1. ¹Departments of Medicine and Biological Chemistry, Division of Endocrinology and Metabolism, Sprague Hall, Room 206, University of California, Irvine, CA 92697-4030, USA
2. ²Division of Biological Sciences, 1088 Cellular and Molecular Medicine East, University of California, San Diego, La Jolla, CA 92093-0687, USA

Correspondence: B Andersen, E-mail: bogi@uci.edu

Received 7 July 2003; Revised 24 September 2003; Accepted 13 October 2003; Published online 15 December 2003.

Abstract

LIM domain factors and associated cofactors are important developmental regulators in pattern formation and organogenesis. In addition, overexpression of two LIM-only factors (LMOs) causes acute lymphocytic leukemia. The more recently discovered LMO factor LMO4 is highly expressed in proliferating epithelial cells, and frequently overexpressed in breast carcinoma. Here we show that while LMO4 is expressed throughout mammary gland development, it is dramatically upregulated in mammary epithelial cells during midpregnancy. The LMO coactivator Clim2/Ldb1/NLI showed a similar expression pattern, consistent with the idea that LMO4 and Clim2 act as a complex in mammary epithelial cells.
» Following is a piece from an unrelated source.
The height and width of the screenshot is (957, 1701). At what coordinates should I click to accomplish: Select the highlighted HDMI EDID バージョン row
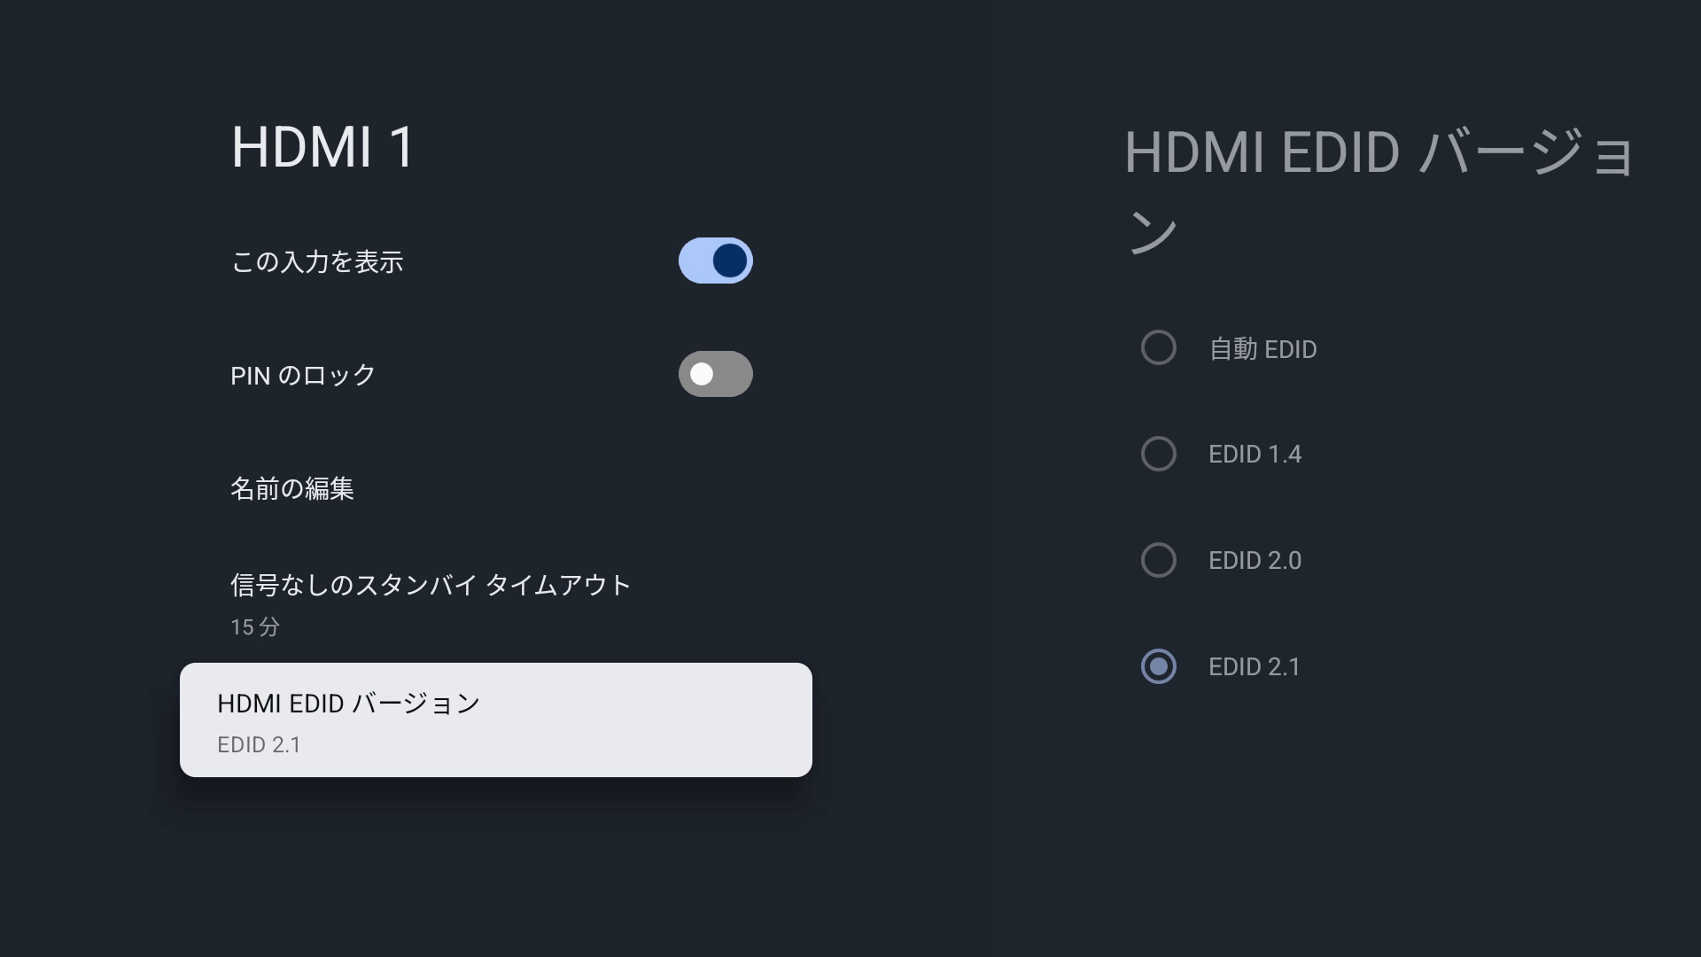pyautogui.click(x=495, y=720)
In MCF-7 cells, LMO4 transcripts were upregulated by heregulin, an activator of ErbB receptors that are known to be important in mammary gland development and breast cancer. To test the hypothesis that LMO4 plays roles in mammary gland development, we created an engrailed-LMO4 fusion protein. This fusion protein maintains the ability to interact with Clim2, but acts as a dominant repressor of both basal and activated transcription when recruited to a DNA-regulatory region. When the engrailed-LMO4 fusion protein was expressed under control of the MMTV promoter in transgenic mice, both ductular development in virgin mice and alveolar development in pregnant mice were inhibited. These results suggest that LMO4 plays a role in promoting mammary gland development.